Alors que The Ghoul et Lucy continuent leur road movie comique entre amis alors qu'ils se frayent un chemin vers New Vegas dans la série actuelle, dans le passé, Cooper le traverse vraiment. « Il est très, très, très vulnérable », dit Goggins. « Où cela aboutit pour lui et ce que cela révèle sur ce monde était surprenant, même pour moi. »

Guerre nucléaire, trahison familiale, imitateurs d'Elvis zombifiés et frères assoiffés de sang qui pensent très certainement à l'Empire romain plus d'une fois par jour – tout cela remplit ce nouveau monde. Tomber se construit dans la saison deux, et cela peut être beaucoup à traiter. Cela est particulièrement vrai lorsque vous êtes alourdi par les prothèses et les attentes. Mais Goggins avait une façon unique de se détendre pendant le tournage. Il a embrassé cette vie de van.

«J'ai eu cette camionnette pendant COVID», dit Goggins à propos de son Mercedes Sprinter de 22 pieds qu'il a nommé Vacilando. «J'ai toujours rêvé d'avoir la liberté d'aller partout où je voulais et de rester aussi longtemps que je le voulais avec mon fils et de vraiment sortir dans la nature.» Désormais, c'est quelque chose qu'il peut déployer sur le plateau, ce qui lui permet de s'immerger davantage dans Tomberle cadre unique de

« Nous tournions dans le désert, près de la frontière du Nevada, et au lieu de séjourner dans un hôtel et dans tous ces lieux de tournage, j'y conduisais simplement ma camionnette », poursuit-il. « Tout le monde rentrait chez lui pour la nuit et il n'y avait que moi et un agent de sécurité pour surveiller le reste de l'équipement. Et je me contentais de me préparer à manger, d'écouter de la musique et de camper dans le désert.
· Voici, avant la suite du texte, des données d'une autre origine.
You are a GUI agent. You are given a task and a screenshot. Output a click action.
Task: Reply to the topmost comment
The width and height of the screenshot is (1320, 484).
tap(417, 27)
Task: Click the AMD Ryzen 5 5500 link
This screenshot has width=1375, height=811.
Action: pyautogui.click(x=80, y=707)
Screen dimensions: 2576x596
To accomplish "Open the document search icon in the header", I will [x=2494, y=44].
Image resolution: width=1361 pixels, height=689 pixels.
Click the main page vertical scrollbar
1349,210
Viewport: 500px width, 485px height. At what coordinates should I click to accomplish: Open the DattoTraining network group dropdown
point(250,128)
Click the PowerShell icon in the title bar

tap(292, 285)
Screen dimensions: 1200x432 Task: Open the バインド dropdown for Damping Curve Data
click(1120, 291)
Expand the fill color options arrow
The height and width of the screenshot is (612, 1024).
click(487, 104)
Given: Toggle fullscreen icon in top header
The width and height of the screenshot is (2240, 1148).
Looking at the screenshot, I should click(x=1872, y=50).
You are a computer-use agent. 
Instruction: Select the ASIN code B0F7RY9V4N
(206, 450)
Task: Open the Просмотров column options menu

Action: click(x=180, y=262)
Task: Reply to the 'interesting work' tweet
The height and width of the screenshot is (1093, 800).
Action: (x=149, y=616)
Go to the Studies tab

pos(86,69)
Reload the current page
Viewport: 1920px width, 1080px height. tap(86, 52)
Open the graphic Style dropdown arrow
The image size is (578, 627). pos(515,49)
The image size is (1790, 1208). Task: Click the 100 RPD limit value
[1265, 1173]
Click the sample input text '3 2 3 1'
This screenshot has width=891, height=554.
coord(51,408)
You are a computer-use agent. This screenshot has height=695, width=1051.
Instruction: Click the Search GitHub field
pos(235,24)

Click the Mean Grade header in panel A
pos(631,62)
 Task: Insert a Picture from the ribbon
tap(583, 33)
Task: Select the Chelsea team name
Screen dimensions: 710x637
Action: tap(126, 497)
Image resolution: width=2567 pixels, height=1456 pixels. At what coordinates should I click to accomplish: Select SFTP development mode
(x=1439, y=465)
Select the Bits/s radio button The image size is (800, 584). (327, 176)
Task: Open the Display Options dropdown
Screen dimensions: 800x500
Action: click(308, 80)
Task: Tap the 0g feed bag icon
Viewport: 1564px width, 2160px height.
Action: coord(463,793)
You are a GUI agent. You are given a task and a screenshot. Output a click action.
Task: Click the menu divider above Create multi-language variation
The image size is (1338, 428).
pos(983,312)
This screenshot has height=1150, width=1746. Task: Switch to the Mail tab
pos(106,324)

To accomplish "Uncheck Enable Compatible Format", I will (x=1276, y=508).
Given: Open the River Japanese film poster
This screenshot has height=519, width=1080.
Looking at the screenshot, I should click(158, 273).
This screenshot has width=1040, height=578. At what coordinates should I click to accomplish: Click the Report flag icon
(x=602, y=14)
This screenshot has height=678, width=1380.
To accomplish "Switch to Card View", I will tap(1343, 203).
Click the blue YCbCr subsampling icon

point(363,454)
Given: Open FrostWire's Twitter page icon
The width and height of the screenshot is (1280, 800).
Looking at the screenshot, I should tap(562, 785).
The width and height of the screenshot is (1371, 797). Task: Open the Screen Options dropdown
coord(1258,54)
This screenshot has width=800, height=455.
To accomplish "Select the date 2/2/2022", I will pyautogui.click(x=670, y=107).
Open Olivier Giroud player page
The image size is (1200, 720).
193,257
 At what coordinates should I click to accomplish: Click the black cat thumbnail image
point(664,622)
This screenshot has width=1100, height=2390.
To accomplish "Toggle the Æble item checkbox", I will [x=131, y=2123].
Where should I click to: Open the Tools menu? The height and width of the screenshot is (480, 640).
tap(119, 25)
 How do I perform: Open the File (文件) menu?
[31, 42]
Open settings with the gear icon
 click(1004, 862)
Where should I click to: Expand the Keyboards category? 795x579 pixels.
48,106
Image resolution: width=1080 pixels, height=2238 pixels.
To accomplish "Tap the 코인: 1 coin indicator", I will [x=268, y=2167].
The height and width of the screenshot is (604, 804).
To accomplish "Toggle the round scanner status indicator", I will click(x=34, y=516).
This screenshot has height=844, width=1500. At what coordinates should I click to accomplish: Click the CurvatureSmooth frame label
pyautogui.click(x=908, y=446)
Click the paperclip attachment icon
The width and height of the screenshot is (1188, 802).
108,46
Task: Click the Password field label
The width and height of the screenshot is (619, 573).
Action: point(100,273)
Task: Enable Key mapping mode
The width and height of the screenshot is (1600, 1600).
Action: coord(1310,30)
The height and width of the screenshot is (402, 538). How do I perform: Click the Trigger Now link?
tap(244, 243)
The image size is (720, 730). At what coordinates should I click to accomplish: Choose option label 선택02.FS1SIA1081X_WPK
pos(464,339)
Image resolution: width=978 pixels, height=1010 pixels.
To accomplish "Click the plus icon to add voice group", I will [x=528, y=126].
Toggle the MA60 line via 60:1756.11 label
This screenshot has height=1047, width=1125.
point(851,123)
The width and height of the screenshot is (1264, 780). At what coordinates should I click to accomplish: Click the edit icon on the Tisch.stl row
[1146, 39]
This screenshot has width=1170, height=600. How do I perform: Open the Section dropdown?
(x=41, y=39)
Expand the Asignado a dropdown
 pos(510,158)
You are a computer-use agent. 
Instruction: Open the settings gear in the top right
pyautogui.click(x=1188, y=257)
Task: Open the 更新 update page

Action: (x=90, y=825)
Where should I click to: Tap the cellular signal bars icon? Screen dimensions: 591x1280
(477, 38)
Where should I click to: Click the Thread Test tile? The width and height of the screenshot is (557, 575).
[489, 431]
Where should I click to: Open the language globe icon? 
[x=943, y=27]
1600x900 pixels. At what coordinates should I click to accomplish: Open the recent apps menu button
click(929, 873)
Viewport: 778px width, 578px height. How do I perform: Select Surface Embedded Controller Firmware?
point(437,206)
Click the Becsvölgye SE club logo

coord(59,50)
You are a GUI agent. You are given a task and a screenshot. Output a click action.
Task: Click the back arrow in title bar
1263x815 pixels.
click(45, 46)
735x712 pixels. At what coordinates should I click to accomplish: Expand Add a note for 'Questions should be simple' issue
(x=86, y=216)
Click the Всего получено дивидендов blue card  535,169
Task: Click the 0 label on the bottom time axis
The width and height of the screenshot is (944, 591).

Le désert est l'une de mes topographies préférées au monde, et j'avais l'opportunité de vivre dans ces endroits d'une manière dans laquelle je n'avais jamais vécu, tout en restant sur le plateau. Je me levais à quatre heures du matin, je prenais mon café, je regardais les étoiles, je voyais le soleil se lever, puis il m'a fallu quatre pas pour y arriver. allez à la bande-annonce de maquillage.

Goggins a une façon de rendre la fin du monde plutôt belle.

La deuxième saison de Fallout de Prime Video est maintenant diffusée.